GIVEN REQUEST: Present the following lines as a numbered list, omitting any blank lines.

TASK DATA:
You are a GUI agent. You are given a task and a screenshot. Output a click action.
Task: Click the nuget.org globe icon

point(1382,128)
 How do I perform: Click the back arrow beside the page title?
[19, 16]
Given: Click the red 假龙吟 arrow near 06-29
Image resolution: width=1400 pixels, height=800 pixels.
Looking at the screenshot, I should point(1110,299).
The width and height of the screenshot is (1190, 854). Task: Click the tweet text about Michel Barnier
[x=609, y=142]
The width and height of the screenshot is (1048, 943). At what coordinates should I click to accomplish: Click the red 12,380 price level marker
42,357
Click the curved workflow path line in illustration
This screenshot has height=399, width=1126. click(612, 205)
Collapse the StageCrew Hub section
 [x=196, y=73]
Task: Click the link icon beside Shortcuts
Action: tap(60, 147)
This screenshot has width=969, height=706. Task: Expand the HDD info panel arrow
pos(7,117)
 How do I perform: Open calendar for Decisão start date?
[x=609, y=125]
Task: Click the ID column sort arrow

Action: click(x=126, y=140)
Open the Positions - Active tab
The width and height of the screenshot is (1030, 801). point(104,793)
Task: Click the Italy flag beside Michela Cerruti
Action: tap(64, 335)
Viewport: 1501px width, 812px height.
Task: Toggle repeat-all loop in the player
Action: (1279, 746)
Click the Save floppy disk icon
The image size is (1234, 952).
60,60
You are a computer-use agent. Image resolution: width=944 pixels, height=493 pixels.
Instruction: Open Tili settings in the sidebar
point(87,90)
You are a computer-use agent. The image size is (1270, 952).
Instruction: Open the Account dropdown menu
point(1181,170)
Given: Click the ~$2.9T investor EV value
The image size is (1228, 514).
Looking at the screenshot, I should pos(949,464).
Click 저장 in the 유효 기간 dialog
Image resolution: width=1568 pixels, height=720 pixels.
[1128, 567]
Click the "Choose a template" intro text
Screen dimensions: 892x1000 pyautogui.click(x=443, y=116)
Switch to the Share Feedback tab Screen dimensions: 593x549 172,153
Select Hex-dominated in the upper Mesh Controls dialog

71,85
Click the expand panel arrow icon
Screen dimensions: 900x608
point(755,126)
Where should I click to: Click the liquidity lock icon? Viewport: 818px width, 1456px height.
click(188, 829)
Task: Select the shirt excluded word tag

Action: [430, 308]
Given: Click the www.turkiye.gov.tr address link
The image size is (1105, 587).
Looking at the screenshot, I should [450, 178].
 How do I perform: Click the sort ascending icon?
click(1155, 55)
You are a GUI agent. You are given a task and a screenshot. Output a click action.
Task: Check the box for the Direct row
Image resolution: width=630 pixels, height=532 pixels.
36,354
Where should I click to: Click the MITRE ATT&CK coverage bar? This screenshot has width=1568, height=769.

IN RESPONSE:
1. You are a GUI agent. You are given a task and a screenshot. Output a click action.
2. Task: Click the nuget.org globe icon
3. point(1382,128)
4.  How do I perform: Click the back arrow beside the page title?
5. [19, 16]
6. Given: Click the red 假龙吟 arrow near 06-29
7. Image resolution: width=1400 pixels, height=800 pixels.
8. Looking at the screenshot, I should point(1110,299).
9. The width and height of the screenshot is (1190, 854). Task: Click the tweet text about Michel Barnier
10. [x=609, y=142]
11. The width and height of the screenshot is (1048, 943). At what coordinates should I click to accomplish: Click the red 12,380 price level marker
12. 42,357
13. Click the curved workflow path line in illustration
14. This screenshot has height=399, width=1126. click(612, 205)
15. Collapse the StageCrew Hub section
16.  [x=196, y=73]
17. Task: Click the link icon beside Shortcuts
18. Action: tap(60, 147)
19. This screenshot has width=969, height=706. Task: Expand the HDD info panel arrow
20. pos(7,117)
21.  How do I perform: Open calendar for Decisão start date?
22. [x=609, y=125]
23. Task: Click the ID column sort arrow
24. Action: click(x=126, y=140)
25. Open the Positions - Active tab
26. The width and height of the screenshot is (1030, 801). point(104,793)
27. Task: Click the Italy flag beside Michela Cerruti
28. Action: tap(64, 335)
29. Viewport: 1501px width, 812px height.
30. Task: Toggle repeat-all loop in the player
31. Action: (1279, 746)
32. Click the Save floppy disk icon
33. The image size is (1234, 952).
34. 60,60
35. You are a computer-use agent. Image resolution: width=944 pixels, height=493 pixels.
36. Instruction: Open Tili settings in the sidebar
37. point(87,90)
38. You are a computer-use agent. The image size is (1270, 952).
39. Instruction: Open the Account dropdown menu
40. point(1181,170)
41. Given: Click the ~$2.9T investor EV value
42. The image size is (1228, 514).
43. Looking at the screenshot, I should pos(949,464).
44. Click 저장 in the 유효 기간 dialog
45. Image resolution: width=1568 pixels, height=720 pixels.
46. [1128, 567]
47. Click the "Choose a template" intro text
48. Screen dimensions: 892x1000 pyautogui.click(x=443, y=116)
49. Switch to the Share Feedback tab Screen dimensions: 593x549 172,153
50. Select Hex-dominated in the upper Mesh Controls dialog
51. 71,85
52. Click the expand panel arrow icon
53. Screen dimensions: 900x608
54. point(755,126)
55. Where should I click to: Click the liquidity lock icon? Viewport: 818px width, 1456px height.
56. click(188, 829)
57. Task: Select the shirt excluded word tag
58. Action: [430, 308]
59. Given: Click the www.turkiye.gov.tr address link
60. The image size is (1105, 587).
61. Looking at the screenshot, I should [450, 178].
62.  How do I perform: Click the sort ascending icon?
63. click(1155, 55)
64. You are a GUI agent. You are given a task and a screenshot. Output a click action.
65. Task: Check the box for the Direct row
66. Image resolution: width=630 pixels, height=532 pixels.
67. 36,354
68. Where should I click to: Click the MITRE ATT&CK coverage bar? This screenshot has width=1568, height=769.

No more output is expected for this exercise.